▶ _YOUR INSTRUCTIONS_: Please copy every line of the data in which the string "رودناز" appears.

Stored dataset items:

━━━━━━━━

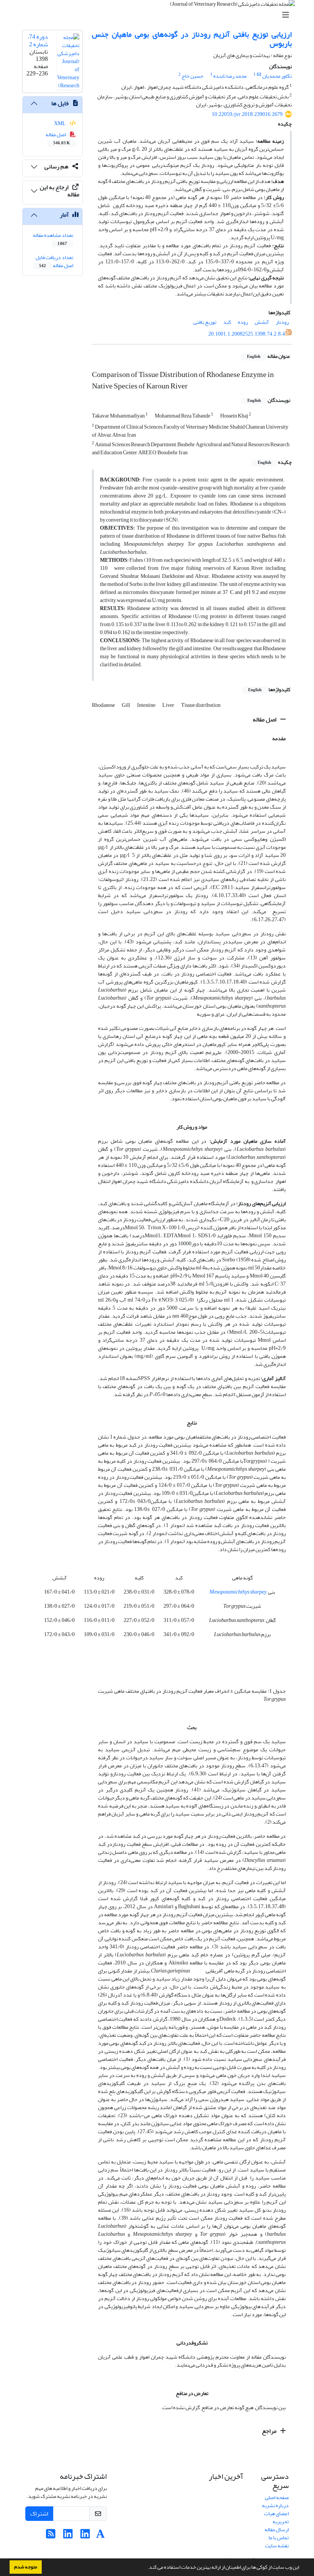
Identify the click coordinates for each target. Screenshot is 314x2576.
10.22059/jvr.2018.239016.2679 (247, 114)
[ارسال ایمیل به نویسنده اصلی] (259, 74)
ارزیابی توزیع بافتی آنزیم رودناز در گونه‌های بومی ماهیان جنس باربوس (192, 39)
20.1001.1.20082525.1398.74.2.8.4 (246, 334)
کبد (227, 322)
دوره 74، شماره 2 (38, 40)
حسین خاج (192, 76)
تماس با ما (278, 2537)
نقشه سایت (277, 2545)
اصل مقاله (265, 719)
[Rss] (51, 2536)
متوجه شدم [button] (25, 2566)
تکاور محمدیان (277, 76)
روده (243, 322)
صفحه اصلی (277, 2497)
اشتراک (39, 2513)
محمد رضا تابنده (230, 76)
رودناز (282, 322)
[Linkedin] (85, 2536)
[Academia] (100, 2536)
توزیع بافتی (204, 322)
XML (60, 123)
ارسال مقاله (277, 2529)
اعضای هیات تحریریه (276, 2517)
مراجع (270, 2431)
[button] (145, 2568)
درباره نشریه (275, 2505)
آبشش (262, 322)
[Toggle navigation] (159, 15)
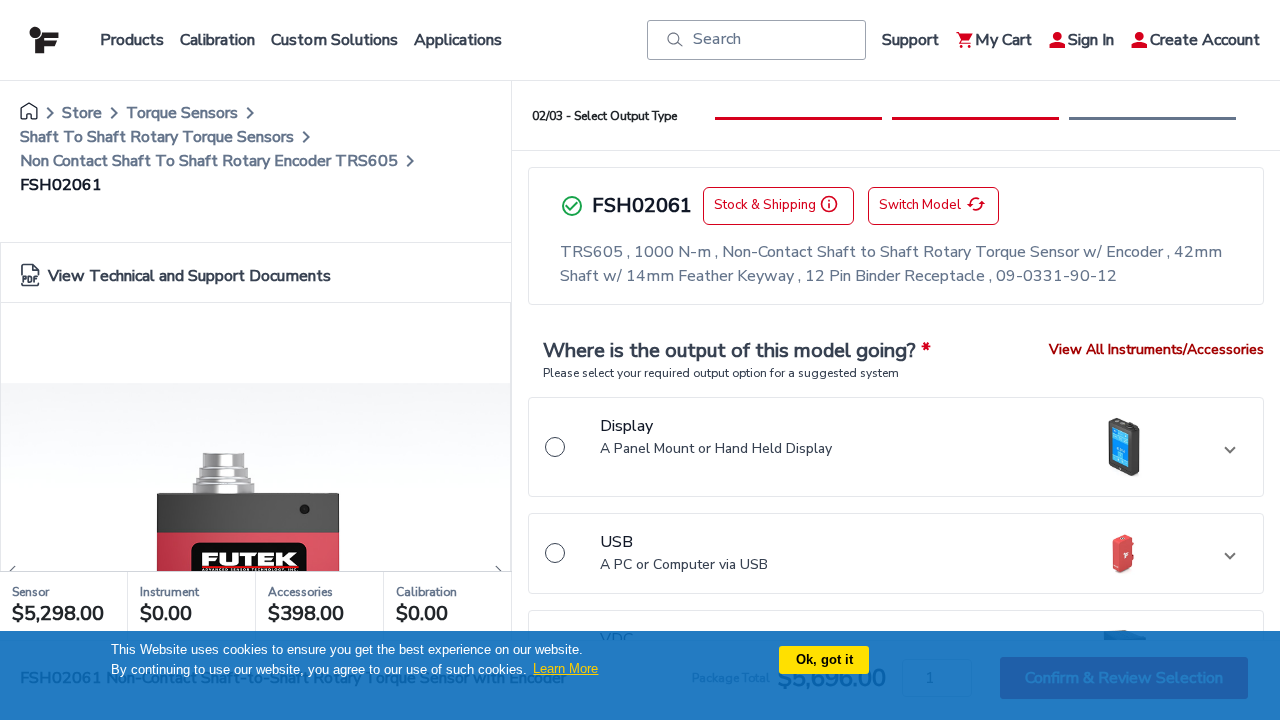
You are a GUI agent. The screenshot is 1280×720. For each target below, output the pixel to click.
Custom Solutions (334, 40)
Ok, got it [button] (824, 659)
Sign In (1091, 40)
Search (717, 39)
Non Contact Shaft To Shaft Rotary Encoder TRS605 (209, 161)
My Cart (1003, 40)
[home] (29, 113)
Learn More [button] (565, 668)
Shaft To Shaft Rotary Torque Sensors (157, 137)
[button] (896, 447)
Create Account (1205, 40)
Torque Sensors (182, 113)
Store (82, 113)
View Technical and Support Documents (189, 276)
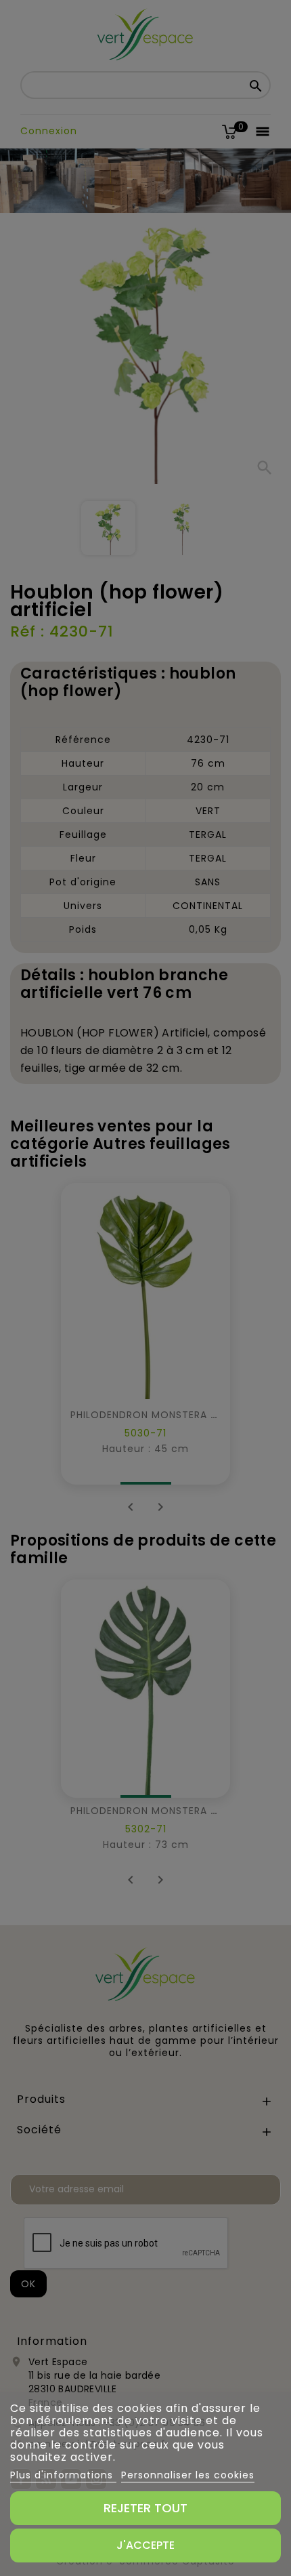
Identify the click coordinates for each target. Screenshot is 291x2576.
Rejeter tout (145, 2507)
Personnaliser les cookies (187, 2475)
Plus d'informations (63, 2475)
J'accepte (145, 2545)
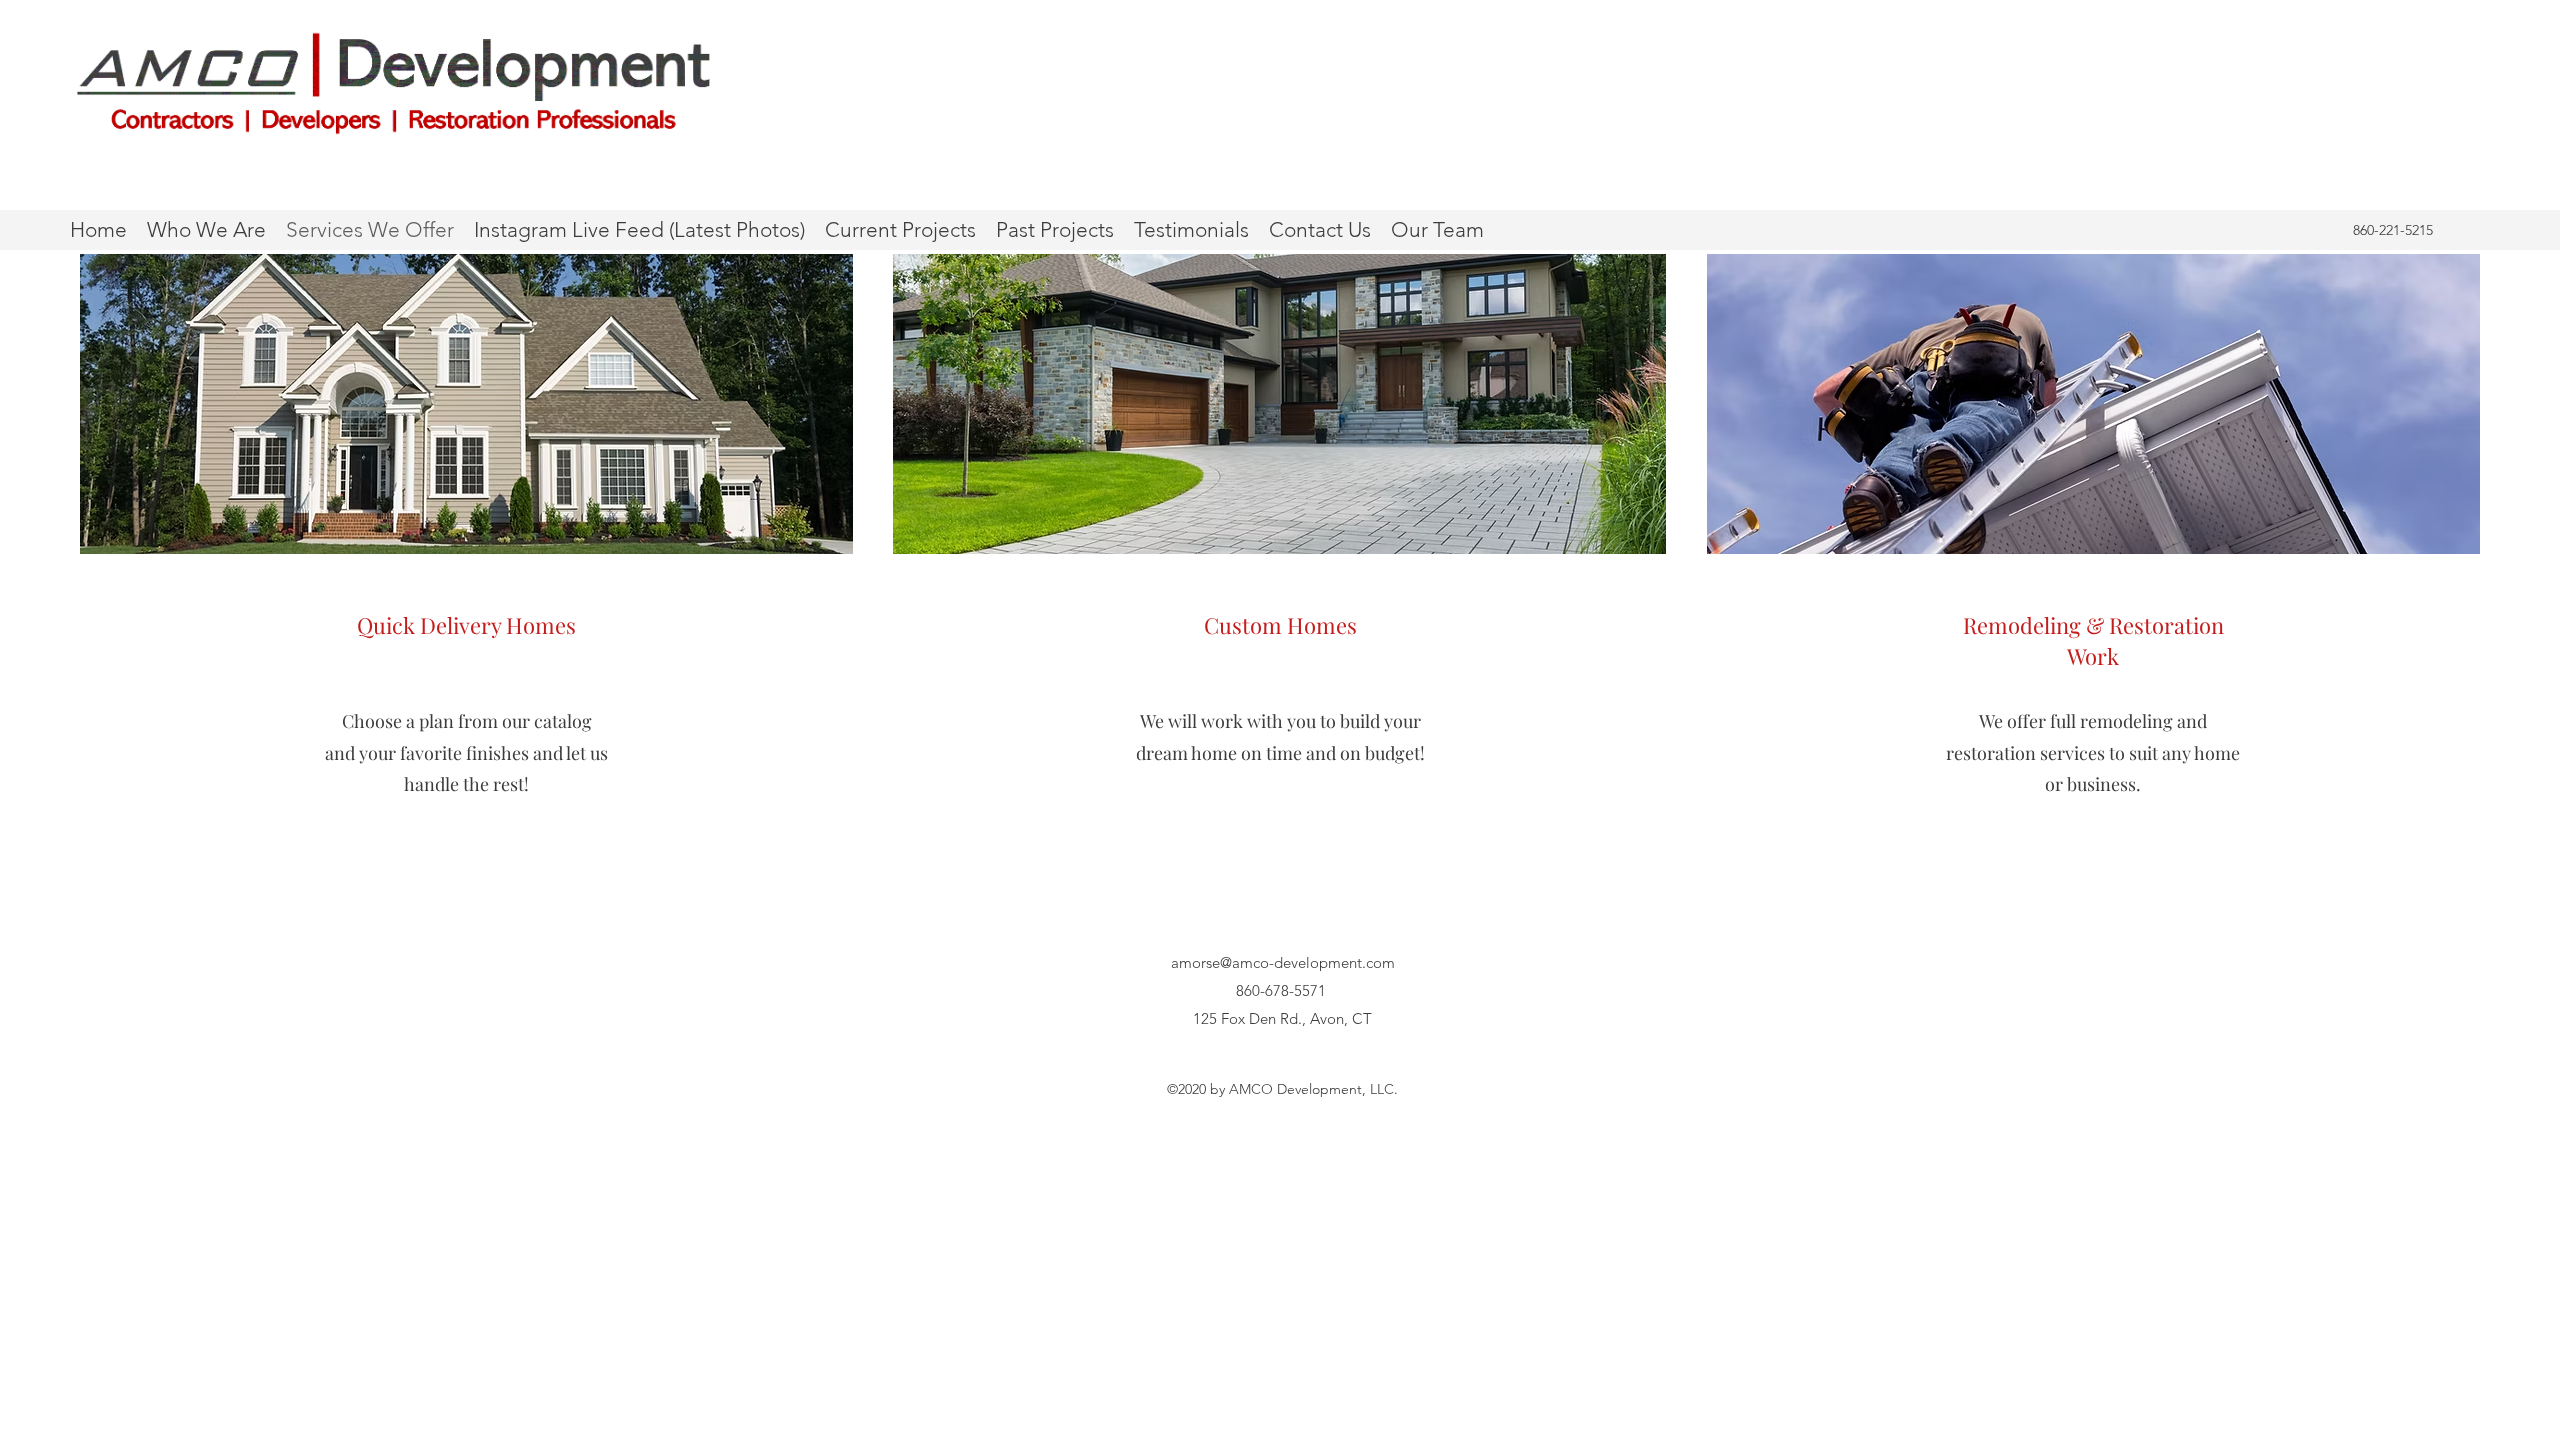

━━━━━━━━

▶ _ANSWER FOR THE TASK_:
ارزیابی توزیع بافتی آنزیم رودناز در گونه‌های بومی ماهیان جنس باربوس (192, 39)
رودناز (282, 322)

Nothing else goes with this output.